Unable to extract text from word document


#1

test3.pdf (280.4 KB)

Hi,
Want to extract text from Pdf line by line. For that I am converting Pdf to Word doc and then getting text. Except for the attached Pdf code is working fine for all the Pdf. Can you please help me with this? Below is the code

        Aspose.Pdf.Document pdfDocument = new Aspose.Pdf.Document(fileName);
        string docxFilePath = filePath + "\\" + fileID + ".docx";
        // Instantiate DocSaveOptions object
        Aspose.Pdf.DocSaveOptions saveOptions = new Aspose.Pdf.DocSaveOptions();
        // Specify the output format as DOCX
        saveOptions.Format = Aspose.Pdf.DocSaveOptions.DocFormat.DocX;
        // Save document in docx format
        pdfDocument.Save(docxFilePath, saveOptions);

        Aspose.Words.Document doc = new Aspose.Words.Document(docxFilePath);

        // Create an object that inherits from the DocumentVisitor class.
        AsposeWordDocToTxtWriter myConverter = new AsposeWordDocToTxtWriter();
        doc.Accept(myConverter);
        pdfText = myConverter.GetText();

        words = pdfText.Split('\n');
        for (int j = 0, len = words.Length; j < len; j++)
        {
            //getting line here
        }

#2

@manasiak

Could you please attach your Word document here for testing?
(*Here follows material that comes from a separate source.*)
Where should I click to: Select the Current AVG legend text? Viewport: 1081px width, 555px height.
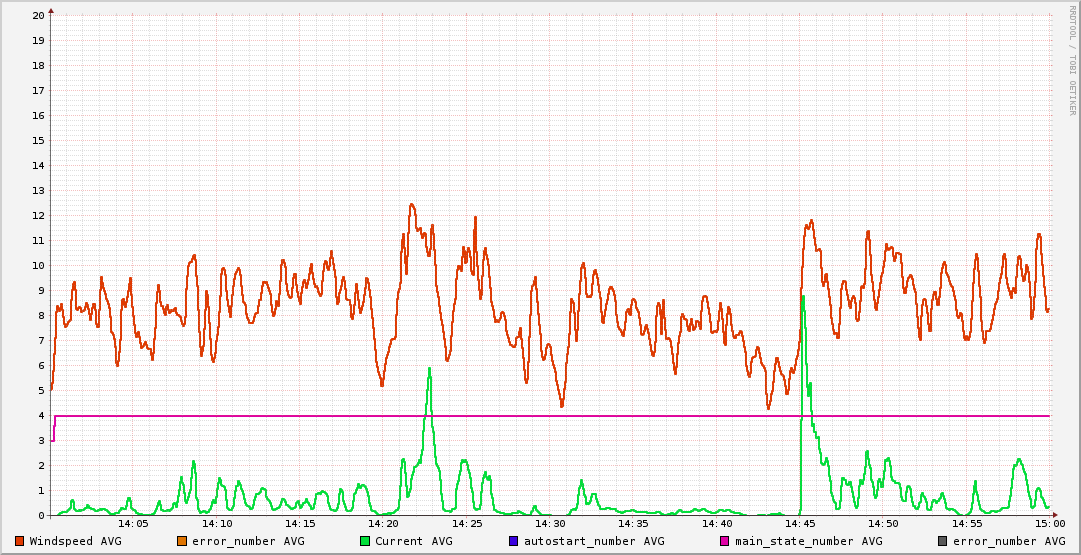(x=413, y=541)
We will investigate the issue on our side and provide you more information.


#3

wordNotWorking.zip (437.1 KB)

Thanks for your reply. Please find attached Zip file.


#4

@manasiak

Thanks for sharing the document. Your issue is more related to Aspose.PDF. The text of PDF is exported in the form of images. We are investigating this issue and will get back to you soon.


#5

Thanks for your reply. Please let me know once it is resolved.


#6

@manasiak

Thank you for contacting support.

We have been able to reproduce the problem when PDF is converted to DOCX with Aspose.PDF for .NET API. A ticket with ID PDFNET-46587 has been logged in our issue management system for further investigation and resolution. The ticket ID has been linked with this thread so that you will receive notification as soon as the ticket is resolved.

We are sorry for the inconvenience.